■ Task statement
Everything before the line containing "Viewport: 782px width, 313px" stays out; print that line and all lines below it through the last, exactly.

■ Recorded data
===
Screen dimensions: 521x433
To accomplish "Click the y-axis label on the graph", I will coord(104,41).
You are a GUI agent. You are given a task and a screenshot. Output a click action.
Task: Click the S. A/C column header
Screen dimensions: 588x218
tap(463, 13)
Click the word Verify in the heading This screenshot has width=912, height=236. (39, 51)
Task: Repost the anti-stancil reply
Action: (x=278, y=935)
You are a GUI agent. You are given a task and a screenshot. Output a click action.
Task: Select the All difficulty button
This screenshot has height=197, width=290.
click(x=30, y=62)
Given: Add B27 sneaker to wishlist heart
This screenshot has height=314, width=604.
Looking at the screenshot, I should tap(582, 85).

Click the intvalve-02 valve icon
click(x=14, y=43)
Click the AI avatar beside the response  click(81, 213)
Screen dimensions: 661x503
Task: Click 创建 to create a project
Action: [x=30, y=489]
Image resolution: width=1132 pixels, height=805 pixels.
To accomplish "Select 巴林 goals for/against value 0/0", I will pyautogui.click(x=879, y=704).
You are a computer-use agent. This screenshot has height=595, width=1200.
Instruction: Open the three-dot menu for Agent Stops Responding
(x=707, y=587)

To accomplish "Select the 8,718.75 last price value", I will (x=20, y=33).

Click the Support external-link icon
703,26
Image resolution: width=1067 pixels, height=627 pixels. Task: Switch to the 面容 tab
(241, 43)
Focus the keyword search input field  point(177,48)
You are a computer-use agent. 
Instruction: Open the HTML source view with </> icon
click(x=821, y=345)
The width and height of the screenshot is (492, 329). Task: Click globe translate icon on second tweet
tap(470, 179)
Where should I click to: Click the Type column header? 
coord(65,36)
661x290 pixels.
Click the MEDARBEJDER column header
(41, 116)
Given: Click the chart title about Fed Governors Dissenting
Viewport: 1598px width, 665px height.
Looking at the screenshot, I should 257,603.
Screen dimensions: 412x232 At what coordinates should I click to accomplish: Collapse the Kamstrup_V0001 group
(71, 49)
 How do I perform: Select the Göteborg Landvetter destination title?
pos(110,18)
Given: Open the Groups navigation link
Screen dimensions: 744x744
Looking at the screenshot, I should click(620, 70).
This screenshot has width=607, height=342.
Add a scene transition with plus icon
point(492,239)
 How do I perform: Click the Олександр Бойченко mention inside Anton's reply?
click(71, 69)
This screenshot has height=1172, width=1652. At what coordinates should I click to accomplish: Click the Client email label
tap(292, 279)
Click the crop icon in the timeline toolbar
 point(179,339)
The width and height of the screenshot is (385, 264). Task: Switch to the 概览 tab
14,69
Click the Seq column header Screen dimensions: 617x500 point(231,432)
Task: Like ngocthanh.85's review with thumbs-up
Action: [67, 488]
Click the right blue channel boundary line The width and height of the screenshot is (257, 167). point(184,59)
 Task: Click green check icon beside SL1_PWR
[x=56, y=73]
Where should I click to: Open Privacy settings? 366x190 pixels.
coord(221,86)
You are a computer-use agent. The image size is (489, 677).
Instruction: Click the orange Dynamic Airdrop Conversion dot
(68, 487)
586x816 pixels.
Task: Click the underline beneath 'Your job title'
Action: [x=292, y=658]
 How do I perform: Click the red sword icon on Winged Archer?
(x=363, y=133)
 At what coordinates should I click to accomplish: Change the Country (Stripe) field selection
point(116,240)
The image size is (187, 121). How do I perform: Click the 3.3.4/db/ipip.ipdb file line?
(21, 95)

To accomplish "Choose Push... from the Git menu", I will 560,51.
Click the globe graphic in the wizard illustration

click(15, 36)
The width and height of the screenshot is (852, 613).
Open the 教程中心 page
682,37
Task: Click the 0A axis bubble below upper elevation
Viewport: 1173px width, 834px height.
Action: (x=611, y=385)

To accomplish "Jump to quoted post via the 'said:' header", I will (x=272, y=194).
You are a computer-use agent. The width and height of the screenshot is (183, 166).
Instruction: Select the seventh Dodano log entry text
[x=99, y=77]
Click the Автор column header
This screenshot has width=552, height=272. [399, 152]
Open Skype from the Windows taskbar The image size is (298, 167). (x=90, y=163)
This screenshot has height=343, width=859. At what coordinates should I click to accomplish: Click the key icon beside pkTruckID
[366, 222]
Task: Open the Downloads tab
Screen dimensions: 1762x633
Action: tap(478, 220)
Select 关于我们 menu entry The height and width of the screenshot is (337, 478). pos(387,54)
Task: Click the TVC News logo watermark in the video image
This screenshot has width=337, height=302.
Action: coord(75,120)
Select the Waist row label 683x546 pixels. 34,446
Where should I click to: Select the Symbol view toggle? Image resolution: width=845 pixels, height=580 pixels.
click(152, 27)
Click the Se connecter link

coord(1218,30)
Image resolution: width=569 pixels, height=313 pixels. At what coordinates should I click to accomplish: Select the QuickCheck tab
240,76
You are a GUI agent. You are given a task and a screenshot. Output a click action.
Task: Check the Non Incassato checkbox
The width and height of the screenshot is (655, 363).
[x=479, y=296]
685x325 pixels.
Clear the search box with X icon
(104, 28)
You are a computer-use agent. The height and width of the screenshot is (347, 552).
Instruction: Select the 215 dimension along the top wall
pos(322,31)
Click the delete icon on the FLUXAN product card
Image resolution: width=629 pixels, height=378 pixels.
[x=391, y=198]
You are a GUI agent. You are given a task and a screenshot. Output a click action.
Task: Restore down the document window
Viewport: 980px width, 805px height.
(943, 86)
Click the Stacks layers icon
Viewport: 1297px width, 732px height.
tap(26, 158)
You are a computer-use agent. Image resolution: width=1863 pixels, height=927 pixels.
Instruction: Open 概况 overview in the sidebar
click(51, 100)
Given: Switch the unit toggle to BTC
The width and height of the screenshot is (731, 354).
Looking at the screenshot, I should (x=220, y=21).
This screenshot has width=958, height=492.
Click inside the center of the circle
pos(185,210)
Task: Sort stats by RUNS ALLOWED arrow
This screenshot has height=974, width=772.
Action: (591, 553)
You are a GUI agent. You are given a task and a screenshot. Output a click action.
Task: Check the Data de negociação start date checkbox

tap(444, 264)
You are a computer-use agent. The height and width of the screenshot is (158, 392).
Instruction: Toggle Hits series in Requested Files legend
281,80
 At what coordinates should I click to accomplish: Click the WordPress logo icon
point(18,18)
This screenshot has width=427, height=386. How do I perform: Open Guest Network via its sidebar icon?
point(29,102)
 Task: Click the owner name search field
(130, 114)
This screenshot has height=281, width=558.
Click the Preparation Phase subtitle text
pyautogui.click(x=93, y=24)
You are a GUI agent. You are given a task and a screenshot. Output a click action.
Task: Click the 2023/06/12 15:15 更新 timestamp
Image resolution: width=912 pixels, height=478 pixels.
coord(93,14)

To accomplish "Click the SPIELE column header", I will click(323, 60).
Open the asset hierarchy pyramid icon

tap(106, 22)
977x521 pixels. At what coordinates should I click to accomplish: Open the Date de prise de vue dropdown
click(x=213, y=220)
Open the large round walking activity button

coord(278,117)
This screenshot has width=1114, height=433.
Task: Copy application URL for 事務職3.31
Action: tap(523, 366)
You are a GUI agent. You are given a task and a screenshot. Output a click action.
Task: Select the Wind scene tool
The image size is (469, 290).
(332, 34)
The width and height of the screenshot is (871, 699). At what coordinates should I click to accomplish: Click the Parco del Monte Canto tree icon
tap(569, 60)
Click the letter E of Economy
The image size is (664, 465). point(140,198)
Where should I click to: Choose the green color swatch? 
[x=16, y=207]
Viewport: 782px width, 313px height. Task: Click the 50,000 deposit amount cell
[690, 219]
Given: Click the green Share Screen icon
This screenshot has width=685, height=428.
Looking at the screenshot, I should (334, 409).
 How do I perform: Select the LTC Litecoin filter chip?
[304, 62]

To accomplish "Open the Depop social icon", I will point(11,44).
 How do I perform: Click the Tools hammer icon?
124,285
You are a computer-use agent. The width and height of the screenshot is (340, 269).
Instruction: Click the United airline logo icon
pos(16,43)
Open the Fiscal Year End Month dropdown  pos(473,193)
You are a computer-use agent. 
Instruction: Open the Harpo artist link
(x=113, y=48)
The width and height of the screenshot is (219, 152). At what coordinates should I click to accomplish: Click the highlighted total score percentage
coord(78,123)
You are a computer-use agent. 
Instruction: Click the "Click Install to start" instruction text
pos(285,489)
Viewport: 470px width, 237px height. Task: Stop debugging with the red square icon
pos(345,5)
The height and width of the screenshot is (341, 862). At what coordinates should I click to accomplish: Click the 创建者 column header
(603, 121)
===
■ Result for this task
Viewport: 782px width, 313px height. Task: Click the 50,000 deposit amount cell
[690, 219]
Given: Click the green Share Screen icon
This screenshot has width=685, height=428.
Looking at the screenshot, I should (334, 409).
 How do I perform: Select the LTC Litecoin filter chip?
[304, 62]

To accomplish "Open the Depop social icon", I will point(11,44).
 How do I perform: Click the Tools hammer icon?
124,285
You are a computer-use agent. The width and height of the screenshot is (340, 269).
Instruction: Click the United airline logo icon
pos(16,43)
Open the Fiscal Year End Month dropdown  pos(473,193)
You are a computer-use agent. 
Instruction: Open the Harpo artist link
(x=113, y=48)
The width and height of the screenshot is (219, 152). At what coordinates should I click to accomplish: Click the highlighted total score percentage
coord(78,123)
You are a computer-use agent. 
Instruction: Click the "Click Install to start" instruction text
pos(285,489)
Viewport: 470px width, 237px height. Task: Stop debugging with the red square icon
pos(345,5)
The height and width of the screenshot is (341, 862). At what coordinates should I click to accomplish: Click the 创建者 column header
(603, 121)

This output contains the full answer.